* _TASK ITEM 1_:
Copy the entries below, from the line containing "Identify the location of bottom-gene-label: UTI89_C4948." through the end of the entries, without changing anything, and omit the pictures from your copy.
** Opening EXCERPT PROVIDED block **
We have always rented our accommodation, since our immigrant status financially prohibits us from easily purchasing a home here. Renting brings wealth to the local economy-specifically our English landlord. We also pay value-added tax, council tax, and loads of income tax.

My family is not leeching off the British system. If anything, over the past six years we have contributed more than the average UK citizen. We have paid international PhD tuition (approximately £16,000), income tax (approximately £30,000), national insurance (approximately £20,000), visa fees (approximately £6500), and general living expenses that go back into the British economy (£145,000 over the span of six years). If we decide to stay in the UK, we will pay a further £7500 in settlement fees for our family of four. That's a total of £225,000. I'm not complaining-I love this country-but living here is not making me rich and/or lazy.

Reader, I understand the political tension around the topic of immigration. For crying out loud, in my country there is a xenophobic reality TV star with a taxidermy albino sloth on his head proposing that we build a wall to keep Mexicans out of America. I wish I could say that this view of immigrants has not made its way across the Atlantic, but sadly, that's not true.

If we're going to have fair discussions about immigration reform, we need to bear in mind that many immigrants are hard-working, tax-abiding people. Immigrant should not be a dirty word.
** Closing EXCERPT PROVIDED block **
** Opening RECORDS PROVIDED block **
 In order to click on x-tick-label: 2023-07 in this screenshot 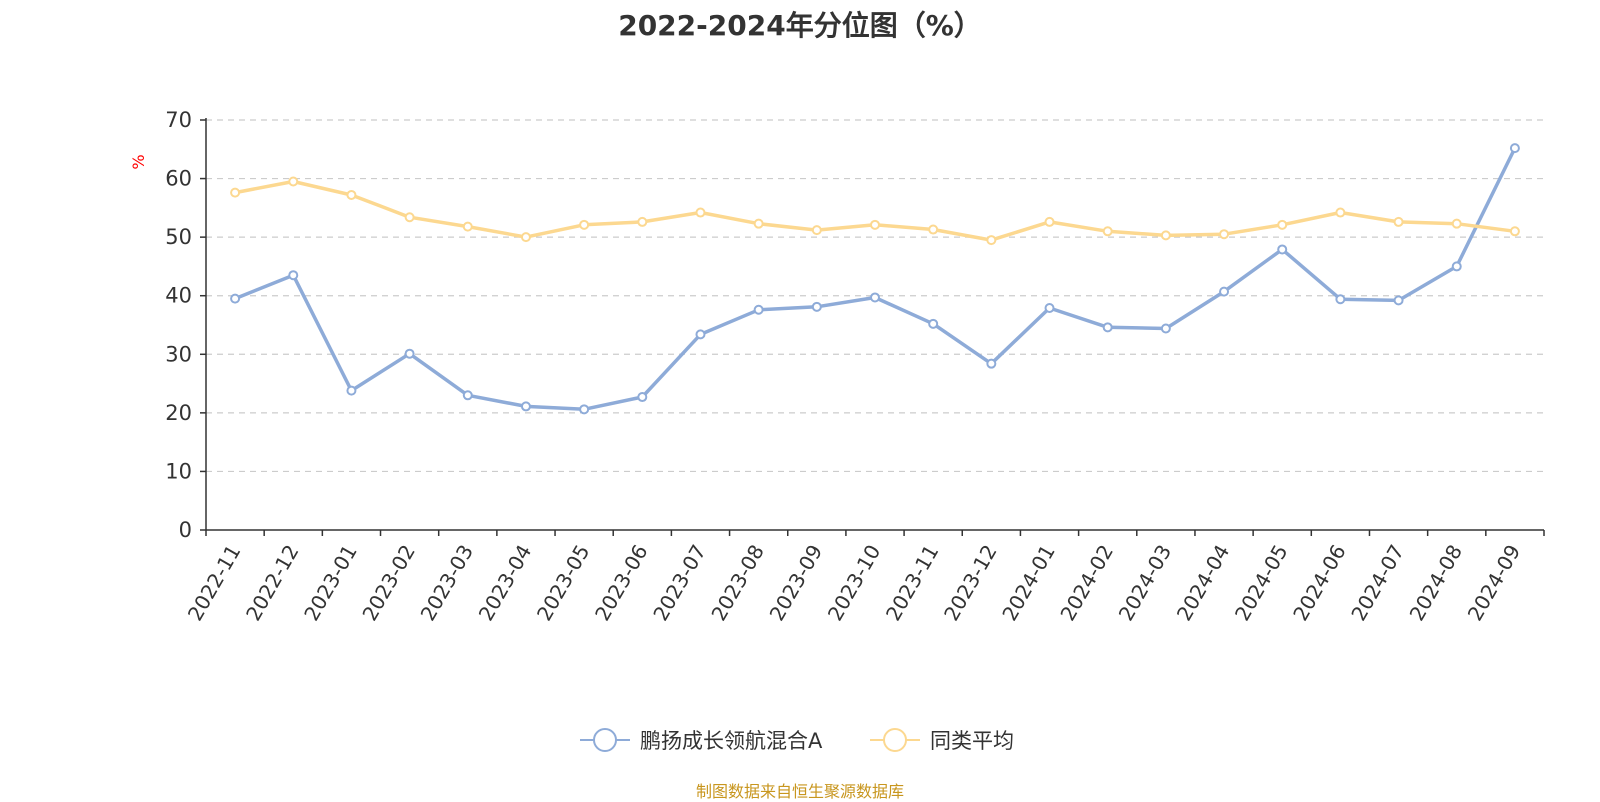, I will do `click(680, 583)`.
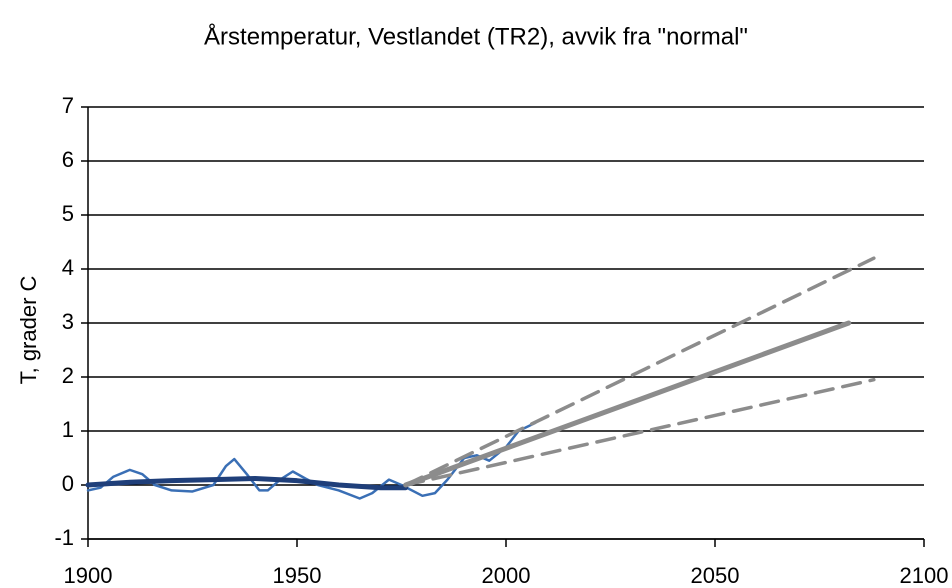 The width and height of the screenshot is (952, 588). Describe the element at coordinates (68, 322) in the screenshot. I see `y-tick-label: 3` at that location.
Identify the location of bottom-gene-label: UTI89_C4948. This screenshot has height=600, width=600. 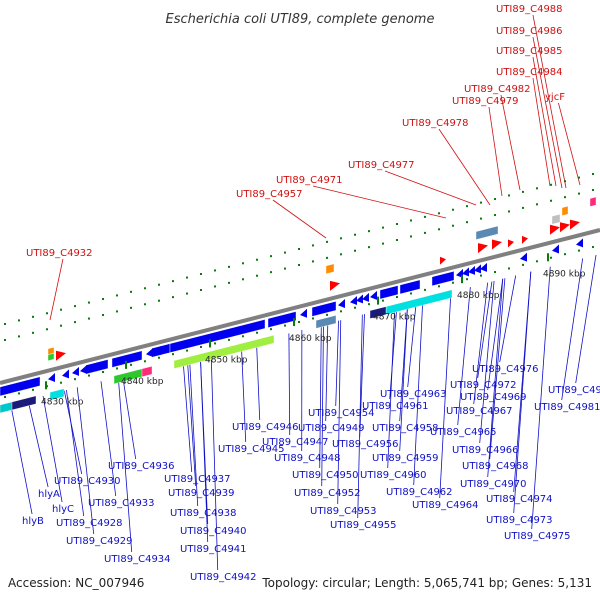
(308, 458).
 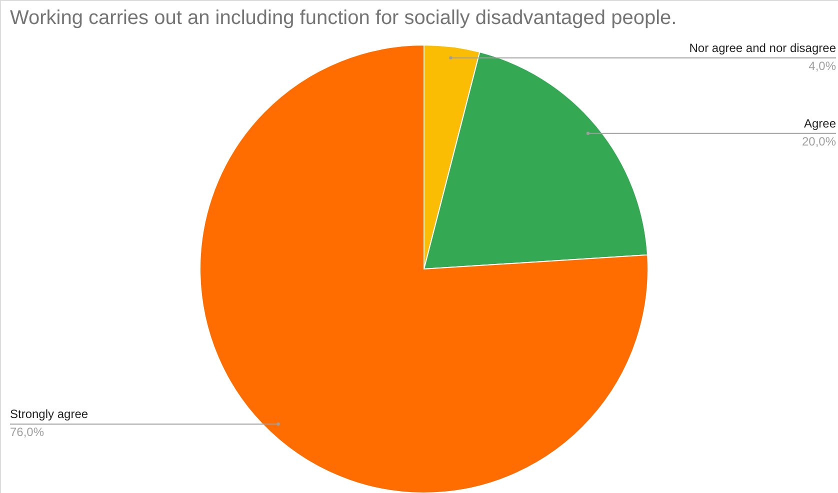 I want to click on data-label: 4,0%, so click(x=822, y=66).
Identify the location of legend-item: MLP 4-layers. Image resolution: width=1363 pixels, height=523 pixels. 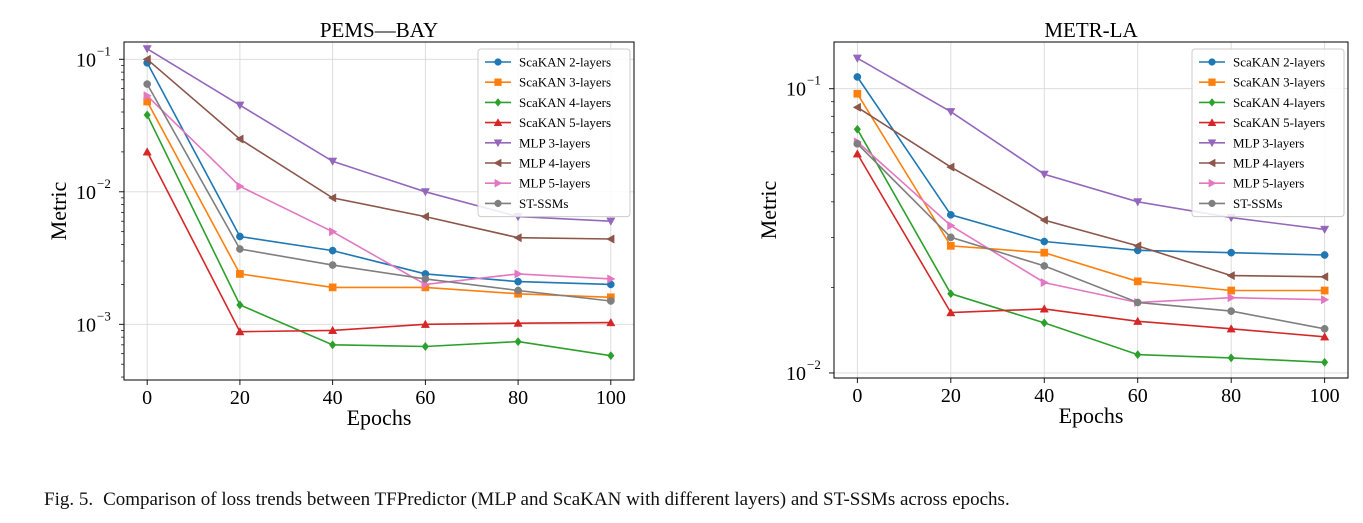
(1252, 164).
** Closing RECORDS PROVIDED block **
* _TASK ITEM 2_:
Rewrite the passage on immigration from "If we're going" to "a dirty word.", using "honest" in place of "fair".

* _FINAL ANSWER 1_:
Identify the location of bottom-gene-label: UTI89_C4948. This screenshot has height=600, width=600. 
(308, 458).
  I want to click on data-label: 4,0%, so click(x=822, y=66).
Identify the location of legend-item: MLP 4-layers. Image resolution: width=1363 pixels, height=523 pixels. 
(1252, 164).

* _FINAL ANSWER 2_:
If we're going to have honest discussions about immigration reform, we need to bear in mind that many immigrants are hard-working, tax-abiding people. Immigrant should not be a dirty word.